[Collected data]
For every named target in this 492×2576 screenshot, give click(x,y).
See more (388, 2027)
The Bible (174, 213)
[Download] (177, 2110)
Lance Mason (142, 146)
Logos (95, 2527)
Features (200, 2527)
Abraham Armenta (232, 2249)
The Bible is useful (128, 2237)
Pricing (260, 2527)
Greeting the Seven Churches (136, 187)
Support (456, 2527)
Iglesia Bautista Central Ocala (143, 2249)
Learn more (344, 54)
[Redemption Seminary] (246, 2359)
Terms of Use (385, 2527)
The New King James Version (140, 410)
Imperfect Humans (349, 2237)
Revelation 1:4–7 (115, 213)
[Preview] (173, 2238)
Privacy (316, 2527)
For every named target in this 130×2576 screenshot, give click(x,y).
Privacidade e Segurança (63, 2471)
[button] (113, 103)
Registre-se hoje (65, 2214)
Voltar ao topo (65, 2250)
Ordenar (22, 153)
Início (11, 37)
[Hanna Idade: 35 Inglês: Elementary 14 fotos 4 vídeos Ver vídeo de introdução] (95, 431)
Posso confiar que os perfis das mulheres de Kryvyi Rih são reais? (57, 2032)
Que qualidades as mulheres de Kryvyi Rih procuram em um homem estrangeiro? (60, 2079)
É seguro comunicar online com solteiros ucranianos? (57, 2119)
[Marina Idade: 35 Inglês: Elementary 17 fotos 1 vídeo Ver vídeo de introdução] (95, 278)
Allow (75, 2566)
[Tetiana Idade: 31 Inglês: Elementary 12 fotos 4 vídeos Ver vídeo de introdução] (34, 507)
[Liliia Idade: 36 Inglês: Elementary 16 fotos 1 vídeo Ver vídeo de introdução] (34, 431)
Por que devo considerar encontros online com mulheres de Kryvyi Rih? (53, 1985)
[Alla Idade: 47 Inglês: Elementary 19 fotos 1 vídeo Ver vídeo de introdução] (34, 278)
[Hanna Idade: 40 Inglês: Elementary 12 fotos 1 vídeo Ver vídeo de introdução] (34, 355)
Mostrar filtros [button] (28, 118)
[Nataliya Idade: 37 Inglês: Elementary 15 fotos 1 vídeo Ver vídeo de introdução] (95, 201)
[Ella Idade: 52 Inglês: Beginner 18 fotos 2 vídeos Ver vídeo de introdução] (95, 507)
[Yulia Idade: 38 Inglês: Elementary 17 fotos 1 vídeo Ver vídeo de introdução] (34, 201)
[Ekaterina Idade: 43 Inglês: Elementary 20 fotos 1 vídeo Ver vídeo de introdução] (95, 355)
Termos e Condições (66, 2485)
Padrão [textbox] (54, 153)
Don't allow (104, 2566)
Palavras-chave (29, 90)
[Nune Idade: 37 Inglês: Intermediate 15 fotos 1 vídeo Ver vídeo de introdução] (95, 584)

▶ [WHAT THE EXERCISE ASKS] Take the lines above from the one containing "[button] (113, 103)" down to the one containing "Palavras-chave (29, 90)", and transcribe them exactly, both ends included.

▶ [WRITTEN ANSWER]
[button] (113, 103)
Registre-se hoje (65, 2214)
Voltar ao topo (65, 2250)
Ordenar (22, 153)
Início (11, 37)
[Hanna Idade: 35 Inglês: Elementary 14 fotos 4 vídeos Ver vídeo de introdução] (95, 431)
Posso confiar que os perfis das mulheres de Kryvyi Rih são reais? (57, 2032)
Que qualidades as mulheres de Kryvyi Rih procuram em um homem estrangeiro? (60, 2079)
É seguro comunicar online com solteiros ucranianos? (57, 2119)
[Marina Idade: 35 Inglês: Elementary 17 fotos 1 vídeo Ver vídeo de introdução] (95, 278)
Allow (75, 2566)
[Tetiana Idade: 31 Inglês: Elementary 12 fotos 4 vídeos Ver vídeo de introdução] (34, 507)
[Liliia Idade: 36 Inglês: Elementary 16 fotos 1 vídeo Ver vídeo de introdução] (34, 431)
Por que devo considerar encontros online com mulheres de Kryvyi Rih? (53, 1985)
[Alla Idade: 47 Inglês: Elementary 19 fotos 1 vídeo Ver vídeo de introdução] (34, 278)
[Hanna Idade: 40 Inglês: Elementary 12 fotos 1 vídeo Ver vídeo de introdução] (34, 355)
Mostrar filtros [button] (28, 118)
[Nataliya Idade: 37 Inglês: Elementary 15 fotos 1 vídeo Ver vídeo de introdução] (95, 201)
[Ella Idade: 52 Inglês: Beginner 18 fotos 2 vídeos Ver vídeo de introdução] (95, 507)
[Yulia Idade: 38 Inglês: Elementary 17 fotos 1 vídeo Ver vídeo de introdução] (34, 201)
[Ekaterina Idade: 43 Inglês: Elementary 20 fotos 1 vídeo Ver vídeo de introdução] (95, 355)
Termos e Condições (66, 2485)
Padrão [textbox] (54, 153)
Don't allow (104, 2566)
Palavras-chave (29, 90)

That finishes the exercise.